I then go on to consider the Tribunal’s ruling in respect of the wider definition of premises; i.e. the whole of the departure lounge. The decision is short (paragraph 36) where merely a conclusion is stated. However, it is quite clear in my view that once again the Tribunal in its careful analysis of all the authorities well understood the principles and indeed distinguished between a previous decision of its own and the instant appeal. The determination of the premises in each case is a question of fact. I do not see that the Tribunal decision to determine that the whole of the departure area are premises can be faulted. Indeed it accords with my own view. That to my mind is reinforced by the plain fact that Mr Young did not disagree with the observation that I made that if the Airport Authority had manned the kiosks themselves with their own employees there would be no argument. Merely because the same facilities are offered in effect over the same area by virtue of a concessionary agreement should not in my view make any difference.

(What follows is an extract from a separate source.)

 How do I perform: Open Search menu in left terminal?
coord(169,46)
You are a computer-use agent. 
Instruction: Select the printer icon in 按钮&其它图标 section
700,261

It follows therefore that on the evidence that was before the Tribunal the appeal will be dismissed. That does not however preclude the possibility of Whitbread, if it has evidence which is accepted by HM Customs & Excise in respect of travellers (who do not eat on the premises (i.e. the Departure Lounge), but only on the aircraft) and members of staff with concessionary cards who also neither eat within the concessionary area or within the airside area of the departure lounge should be subject to a zero-rate in respect of these particular classes of goods.